Thankfully the metadata of Apache Parquet can contain arbitrary key-value pairs (source). The technique demonstrated in this repo is as as follows:
-
Store all metadata along with the dataframe in a container object. This can be a dataclass, or we inherit from a metaclass defining an interface for metadata and tabular data, and that implements the serialization functionality.
-
Serialize metadata as JSON and encode the resulting string using UTF-8. Using JSON here instead of e.g. pickle enables easy deserialization within other environments, since both JSON and UTF-8 are widely supported across programming languages. There are pitfalls w.r.t. numeric datatypes, so I might iterare in this.
-
Write the resulting bitstring into the key-value metadata under a user-defined key.
-
During deserialization, read the value stored in the user-defined key. Construct Python objects (here demonstrated using dataclasses) from the binary string.
-
Instantiate the container object, dataframe, and metadata.
This repo is only intended to be a demonstrator, not as a library. Nontheless, to run a basic example, create a new environment from environment.yml
. Then
from io import BytesIO
from pathlib import Path
import polars as pl
from custom_dataset_to_parquet import DataSet, MetaData
# Implement your custom type for this
metadata = MetaData()
# Partitioning casts column to categorical.
# Notes:
# - All categorical columns will be cast to `Categorical(ordering="physical")`
# - Column order is not maintained if the dataset is partitoned.
# - Row order is not maintained if dataset is partioned.
dataframe = pl.DataFrame(
{
"partition": ["1", "1", "2", "2"],
"integer": [4, 5, 6, None],
"float": [4.0, None, nan, inf],
"string": ["d", "e", "f", None],
},
).with_columns(pl.col("partition").cast(pl.Categorical(ordering="physical")))
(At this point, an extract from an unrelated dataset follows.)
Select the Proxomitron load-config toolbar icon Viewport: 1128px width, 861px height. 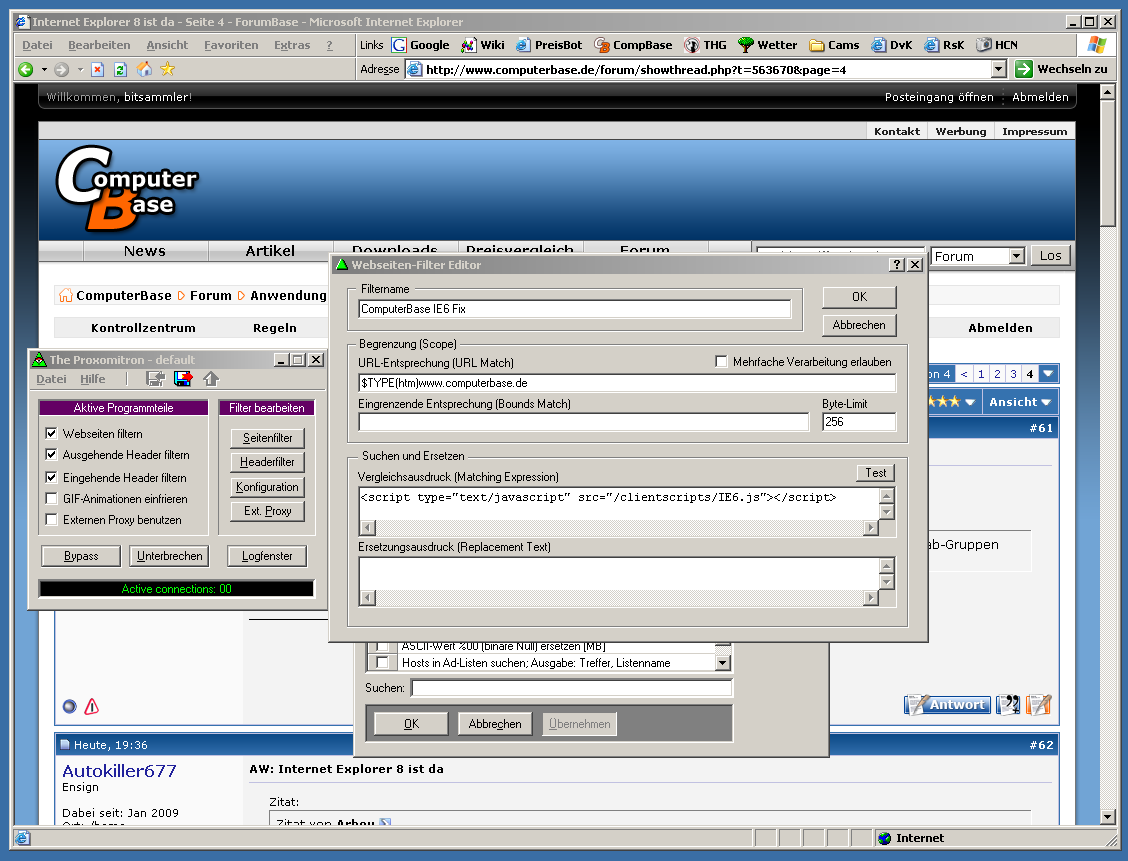pyautogui.click(x=155, y=378)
dataset = DataSet(metadata=metadata, dataframe=dataframe)
with BytesIO() as f:
dataset.write_parquet(f)
deserialized_dataset = DataSet.read_parquet(f)
dataset.assert_eq(deserialized_dataset) # Check for equality. For additional arguments see `polars.testing.assert_dataframe_equals`
print("Dataset\n", dataset)
print("Deserialized dataset\n", deserialized_dataset)
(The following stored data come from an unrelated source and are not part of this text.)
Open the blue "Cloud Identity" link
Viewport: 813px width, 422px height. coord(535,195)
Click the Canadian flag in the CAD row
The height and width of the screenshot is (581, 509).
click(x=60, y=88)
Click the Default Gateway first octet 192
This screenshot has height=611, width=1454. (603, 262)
This also works with partitions à la Apache Hive:
import shutil
# Use try here to ensure cleanup. There's probably a library for this.
try:
# Init output directory
Path("./tmp").mkdir(exist_ok=True)
# Write using "partion" as partion column
dataset.write_parquet(
"tmp/dataset",
partition_cols=["partition"],
existing_data_behavior="delete_matching",
)
# Read like normal
partitioned_dataset = DataSet.read_parquet("tmp/dataset")
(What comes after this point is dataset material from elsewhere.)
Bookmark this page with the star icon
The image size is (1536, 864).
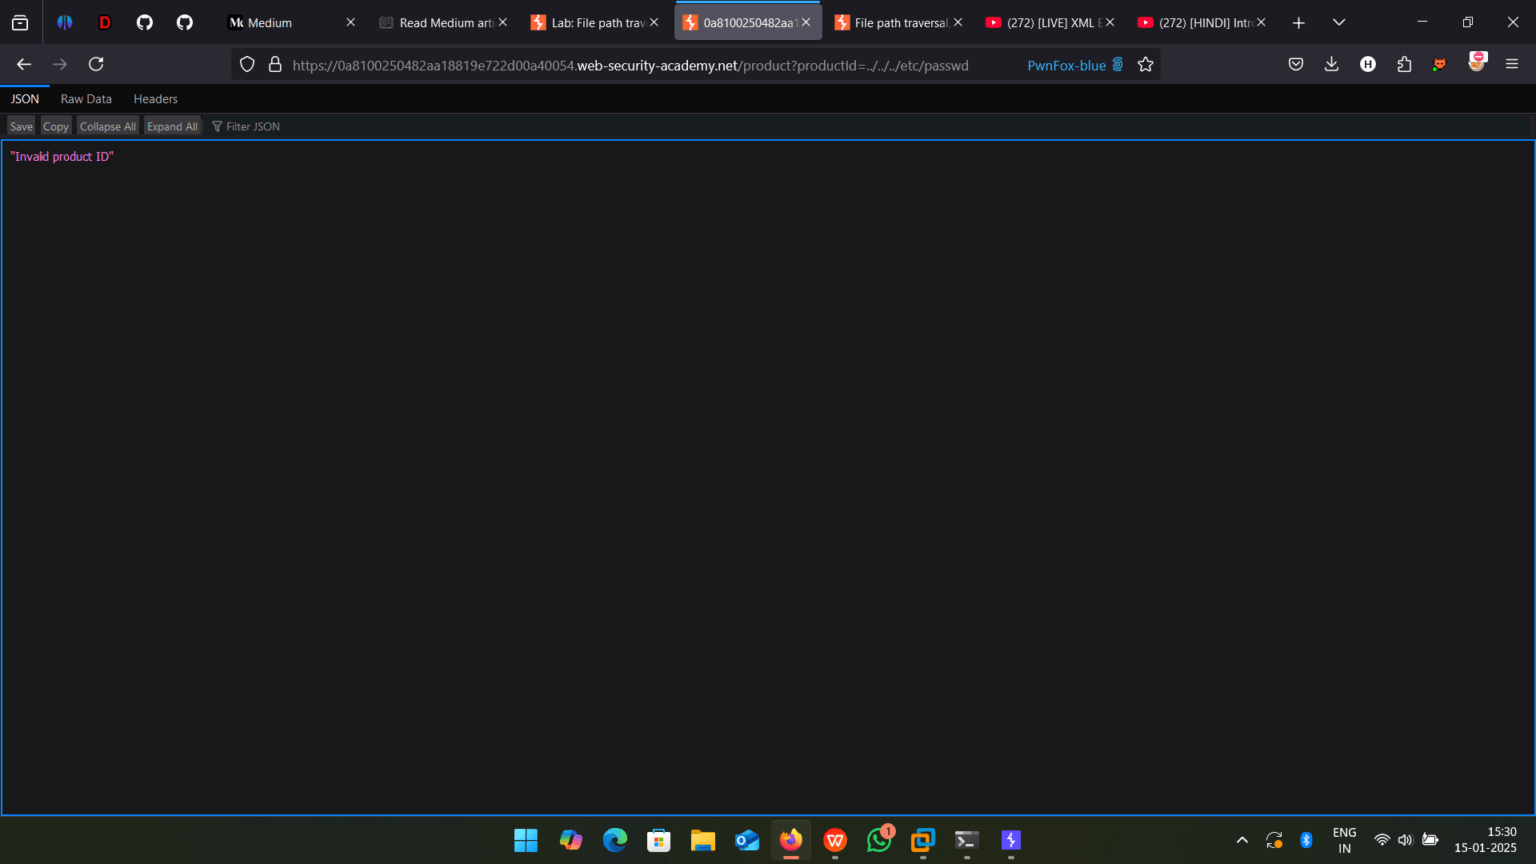tap(1146, 64)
# Column order has now changed. Also partitioned columns will be cast to `polars.Categorical(ordering="physical")`.
dataset.assert_eq(partitioned_dataset, check_column_order=False)
print(partitioned_dataset)
except Exception as e:
raise e
finally:
# Remove this if you want to inspect the data on disk.
shutil.rmtree("./tmp", ignore_errors=True)
You can find addtional usage examples, tests of edge-cases and performance benchmark code in ./test_custom_dataset_to_parqet.py
.